Google Earth Tak Bisa Bohong
Data citra satelit mengonfirmasi adanya perubahan fisik besar di lokasi: dari tanah kosong (2010) menjadi kawasan hunian, gudang, hingga ruko komersial (2024). Sebagian pembangunan bahkan berlangsung tanpa Izin Mendirikan Bangunan (IMB), sebuah indikasi nyata pembiaran dan lemahnya pengawasan pemerintah daerah.
Jatikarya Adalah Simbol Kedaulatan
Bukan hanya Mabes TNI yang diserang — negara sedang diuji. Jika lahan seharga Rp10 triliun bisa direbut dengan girik fotokopian dan surat kuasa bodong, maka Indonesia benar-benar darurat agraria. Mafia tanah tak lagi menyasar petani kecil, tapi menyasar aset strategis milik negara.
Sebagai jurnalis yang telah mengikuti isu ini selama bertahun-tahun, saya berani katakan: jika negara gagal mengeksekusi kemenangan hukum di Jatikarya, maka ini jadi preseden buruk bagi semua aset negara lainnya.

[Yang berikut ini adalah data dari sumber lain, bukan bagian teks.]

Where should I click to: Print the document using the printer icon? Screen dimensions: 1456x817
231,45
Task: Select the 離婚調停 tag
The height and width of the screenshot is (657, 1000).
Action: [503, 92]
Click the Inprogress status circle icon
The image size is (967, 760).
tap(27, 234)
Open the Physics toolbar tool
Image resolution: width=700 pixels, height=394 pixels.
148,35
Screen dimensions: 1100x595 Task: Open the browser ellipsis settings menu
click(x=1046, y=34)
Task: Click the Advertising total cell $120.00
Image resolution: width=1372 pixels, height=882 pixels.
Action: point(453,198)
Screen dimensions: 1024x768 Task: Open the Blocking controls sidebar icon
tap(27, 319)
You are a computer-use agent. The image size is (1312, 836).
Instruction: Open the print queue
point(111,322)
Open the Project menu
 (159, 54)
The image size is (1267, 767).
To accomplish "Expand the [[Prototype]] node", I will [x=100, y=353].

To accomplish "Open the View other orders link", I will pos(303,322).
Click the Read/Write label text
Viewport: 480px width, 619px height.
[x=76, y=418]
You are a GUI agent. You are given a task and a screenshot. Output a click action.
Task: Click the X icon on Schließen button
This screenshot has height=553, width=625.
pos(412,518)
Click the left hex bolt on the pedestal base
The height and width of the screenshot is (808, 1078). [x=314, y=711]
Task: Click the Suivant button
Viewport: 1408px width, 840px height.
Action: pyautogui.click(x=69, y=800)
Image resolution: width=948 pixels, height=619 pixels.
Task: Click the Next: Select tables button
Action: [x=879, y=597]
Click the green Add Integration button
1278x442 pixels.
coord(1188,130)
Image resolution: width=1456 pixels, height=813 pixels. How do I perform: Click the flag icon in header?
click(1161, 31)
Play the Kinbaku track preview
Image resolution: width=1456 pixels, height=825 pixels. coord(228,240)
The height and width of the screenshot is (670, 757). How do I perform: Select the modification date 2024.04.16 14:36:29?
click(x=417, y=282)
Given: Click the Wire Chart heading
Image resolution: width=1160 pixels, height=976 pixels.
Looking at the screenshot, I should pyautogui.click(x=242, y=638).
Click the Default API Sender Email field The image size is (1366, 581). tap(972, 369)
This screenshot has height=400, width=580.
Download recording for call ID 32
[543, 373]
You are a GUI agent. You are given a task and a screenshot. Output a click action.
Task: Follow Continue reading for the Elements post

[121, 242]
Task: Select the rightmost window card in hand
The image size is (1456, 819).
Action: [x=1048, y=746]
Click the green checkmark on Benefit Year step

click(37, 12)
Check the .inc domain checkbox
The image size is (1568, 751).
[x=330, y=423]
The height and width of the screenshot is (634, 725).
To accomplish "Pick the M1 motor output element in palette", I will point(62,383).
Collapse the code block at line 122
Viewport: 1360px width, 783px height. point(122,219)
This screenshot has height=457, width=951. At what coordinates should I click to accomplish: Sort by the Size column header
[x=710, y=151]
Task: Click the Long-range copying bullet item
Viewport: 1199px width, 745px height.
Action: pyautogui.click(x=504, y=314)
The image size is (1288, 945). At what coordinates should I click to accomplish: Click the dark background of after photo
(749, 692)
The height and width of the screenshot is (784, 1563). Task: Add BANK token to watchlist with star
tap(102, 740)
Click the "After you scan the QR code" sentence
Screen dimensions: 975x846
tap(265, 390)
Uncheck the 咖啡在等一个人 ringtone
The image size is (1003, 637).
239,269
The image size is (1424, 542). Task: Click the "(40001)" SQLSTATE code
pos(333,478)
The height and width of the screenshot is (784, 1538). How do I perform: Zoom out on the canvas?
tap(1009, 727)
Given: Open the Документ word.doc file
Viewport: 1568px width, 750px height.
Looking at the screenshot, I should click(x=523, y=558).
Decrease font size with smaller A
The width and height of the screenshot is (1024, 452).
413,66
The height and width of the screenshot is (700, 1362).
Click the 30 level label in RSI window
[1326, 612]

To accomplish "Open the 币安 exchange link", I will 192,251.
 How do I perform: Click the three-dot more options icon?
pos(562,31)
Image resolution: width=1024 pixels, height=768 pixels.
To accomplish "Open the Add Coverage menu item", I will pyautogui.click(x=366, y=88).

Penutup: Negara Jangan Kalah di Rumah Sendiri
Presiden Joko Widodo sudah berulang kali menegaskan pentingnya pemberantasan mafia tanah. Kini, panggungnya jelas: Jatikarya. Pemerintah pusat, Mabes TNI, Kejagung, dan Pemkot Bekasi harus bersinergi untuk satu hal: penegakan hukum yang tuntas hingga ke eksekusi fisik.
Tanah Jatikarya bukan soal sengketa biasa — ini adalah simbol kedaulatan hukum negara terhadap mafia terorganisir. Dan publik menunggu: apakah hukum bisa menang di tanah airnya sendiri?